Sunday, December 15, 2024

An Abundant Life - Holiday Cheer

This past week on December 12 was the anniversary of the day that I was born again in 2005.  It's been nineteen years and while I can say that the time has gone by quickly, there has also been so much that has happened in these many years that's it's hard to grasp and think back to who I was before and all the many changes and adventures, joys, heartaches, moments filled with wonder and times when I have wondered. On the day of the anniversary I posted a video walk through of YES Gallery with the Christmas decorations that I had just been putting up, and when I posted it Instagram tagged my post and said it looked like a sponsored partnership post. It made me laugh because it was just me doing my thing at YES Gallery and I have no sponsored partnerships there. But then when I thought about it as I began to write this blog post, I realized that Jesus is the best sponsored partnership there is, so in a way I could have tagged Him and thinking about that made me laugh again.

There is so much joy and beauty in life when we follow God's path. There are hard times too, and sometimes bewildering ones, and there is pain and there are challenges, but then when we ask for help in the storm, when we cry out and say I don't know what to do or ask for guidance and peace, the calm arrives, our spirit is renewed and we are able to look around us and breathe and take in the fact that although we may be going through something difficult, we are not going through it alone and this difficult time will pass as we are brought through it with grace.

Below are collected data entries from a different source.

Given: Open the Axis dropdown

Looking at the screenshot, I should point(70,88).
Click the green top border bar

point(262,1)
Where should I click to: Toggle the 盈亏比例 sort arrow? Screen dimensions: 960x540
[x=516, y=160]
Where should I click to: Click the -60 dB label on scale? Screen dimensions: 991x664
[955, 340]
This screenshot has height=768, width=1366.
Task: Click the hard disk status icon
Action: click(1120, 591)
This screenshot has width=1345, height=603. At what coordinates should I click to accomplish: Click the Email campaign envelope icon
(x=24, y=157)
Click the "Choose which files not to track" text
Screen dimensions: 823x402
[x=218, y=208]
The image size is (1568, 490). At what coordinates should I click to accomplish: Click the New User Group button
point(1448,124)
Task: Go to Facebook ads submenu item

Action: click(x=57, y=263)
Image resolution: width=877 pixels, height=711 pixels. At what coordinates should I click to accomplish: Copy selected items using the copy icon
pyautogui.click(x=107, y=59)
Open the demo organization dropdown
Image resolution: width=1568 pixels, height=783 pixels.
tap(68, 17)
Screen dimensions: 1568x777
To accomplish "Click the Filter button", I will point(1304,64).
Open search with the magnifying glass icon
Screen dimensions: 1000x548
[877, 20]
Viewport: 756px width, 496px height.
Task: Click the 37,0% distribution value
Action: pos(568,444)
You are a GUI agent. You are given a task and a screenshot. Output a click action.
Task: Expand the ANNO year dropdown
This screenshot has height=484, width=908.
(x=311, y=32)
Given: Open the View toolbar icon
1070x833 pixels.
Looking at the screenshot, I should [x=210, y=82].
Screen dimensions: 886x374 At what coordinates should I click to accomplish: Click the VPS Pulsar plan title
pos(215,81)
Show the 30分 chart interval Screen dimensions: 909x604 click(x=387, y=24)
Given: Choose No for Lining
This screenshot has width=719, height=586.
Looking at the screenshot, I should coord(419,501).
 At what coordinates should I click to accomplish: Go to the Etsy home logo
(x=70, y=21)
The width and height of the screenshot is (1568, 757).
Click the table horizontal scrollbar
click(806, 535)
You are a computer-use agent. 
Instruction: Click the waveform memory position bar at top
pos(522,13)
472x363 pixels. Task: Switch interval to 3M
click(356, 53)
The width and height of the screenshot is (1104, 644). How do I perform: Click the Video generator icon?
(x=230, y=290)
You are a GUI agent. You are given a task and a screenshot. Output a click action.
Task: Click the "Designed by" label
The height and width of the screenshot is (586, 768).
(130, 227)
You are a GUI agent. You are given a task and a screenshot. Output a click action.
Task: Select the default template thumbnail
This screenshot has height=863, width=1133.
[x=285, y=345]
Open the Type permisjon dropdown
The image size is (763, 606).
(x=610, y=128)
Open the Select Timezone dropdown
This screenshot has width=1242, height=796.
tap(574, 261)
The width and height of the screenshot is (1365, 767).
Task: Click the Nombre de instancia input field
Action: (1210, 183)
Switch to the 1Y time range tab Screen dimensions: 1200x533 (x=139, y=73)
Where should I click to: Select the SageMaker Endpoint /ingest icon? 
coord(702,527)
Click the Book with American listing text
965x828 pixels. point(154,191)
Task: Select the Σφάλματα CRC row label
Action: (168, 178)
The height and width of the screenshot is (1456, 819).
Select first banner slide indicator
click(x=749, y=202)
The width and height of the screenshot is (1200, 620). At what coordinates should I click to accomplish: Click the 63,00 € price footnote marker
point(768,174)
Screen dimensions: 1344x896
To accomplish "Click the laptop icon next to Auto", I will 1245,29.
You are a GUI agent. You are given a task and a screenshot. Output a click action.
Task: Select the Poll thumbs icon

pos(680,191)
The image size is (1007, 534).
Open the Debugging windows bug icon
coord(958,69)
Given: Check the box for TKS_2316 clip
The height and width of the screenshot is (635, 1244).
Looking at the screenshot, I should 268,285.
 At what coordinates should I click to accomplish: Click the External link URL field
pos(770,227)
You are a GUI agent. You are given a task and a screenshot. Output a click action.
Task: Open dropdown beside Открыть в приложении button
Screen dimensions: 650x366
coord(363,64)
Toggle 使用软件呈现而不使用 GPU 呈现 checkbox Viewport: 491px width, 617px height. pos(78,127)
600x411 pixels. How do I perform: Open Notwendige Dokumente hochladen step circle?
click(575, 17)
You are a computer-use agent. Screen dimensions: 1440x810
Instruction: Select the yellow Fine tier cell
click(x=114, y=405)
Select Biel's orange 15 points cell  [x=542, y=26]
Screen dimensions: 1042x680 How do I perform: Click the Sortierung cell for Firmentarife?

As I walked around YES Gallery listening to a Beethoven Violin Concerto and looking at the Christmas ornaments and lights, it was with so much gratitude for all that I have been blessed with there. So many beautiful people have walked through the doors, bringing art and gifts and sharing their beauty and blessings with me. I have found so many lovely things to bring there, and have had so many beautiful events with beautiful Artists and Performers, Chefs and Artisans and community friends and neighbors. Nineteen years ago I went through a dark night of the soul, the darkest time I had known. As God brought me into the light I had no idea where my life would be heading. Finding myself at YES Gallery is a dream come true that I didn't even know was possible, and I say thank you to God for the many beautiful gifts I have received as I look forward to more beautiful days to come.


Admiring Christmas Decorations
While Listening To Beethoven
And Feeling So Grateful
At YES Gallery
408 6th Street
Hoboken, New Jersey




Blessings,

Jannie Susan


Sunday, December 8, 2024

An Abundant Life - Family Heritage

A few years ago when I was looking up something I found information about an uncle of mine, one of my Father's brothers. His name was Garwood Rowan Wolff, and he had been my Father's favorite brother. I may have met him once, and I think it's possible that I did when I was very young because there is a vague memory that I have of him visiting the house where we lived and where I grew up. He lived in New York City and when I was a young teenager I remember coming home from after school one day to hear that my Father needed to go to New York because Garwood had died. Over the years I heard little bits of information about him, but there was nothing really outstanding that I was told. At one point when I was working in the McGraw Hill building my Mother said that he had worked in the publishing business at McGraw Hill, at another time when I lived in the West Village she told me that he'd had an apartment there with a rent of $7 that he'd stopped paying and that he'd lost the apartment. It always seemed when people spoke about Garwood that his life had not been extraordinary in any way and that he had in some ways not done anything of merit at all. But my Father had loved him dearly, and it made me wonder more about him and who this uncle of mine really was.

When I found the information about him a few yeas ago, it was in reference to a text book that he'd written on sustainability and conservation of natural resources during a time when no one was really talking about those things. To me because of the things that I am passionate about, that seemed like something of note and of merit that I was surprised that no one had ever mentioned to me. I started to think about this uncle more, and about my own life, and I began to think that maybe he and I had more in common than might be seen at first glance, and that if he were still alive we would have gotten along and enjoyed each other's company and inspiration.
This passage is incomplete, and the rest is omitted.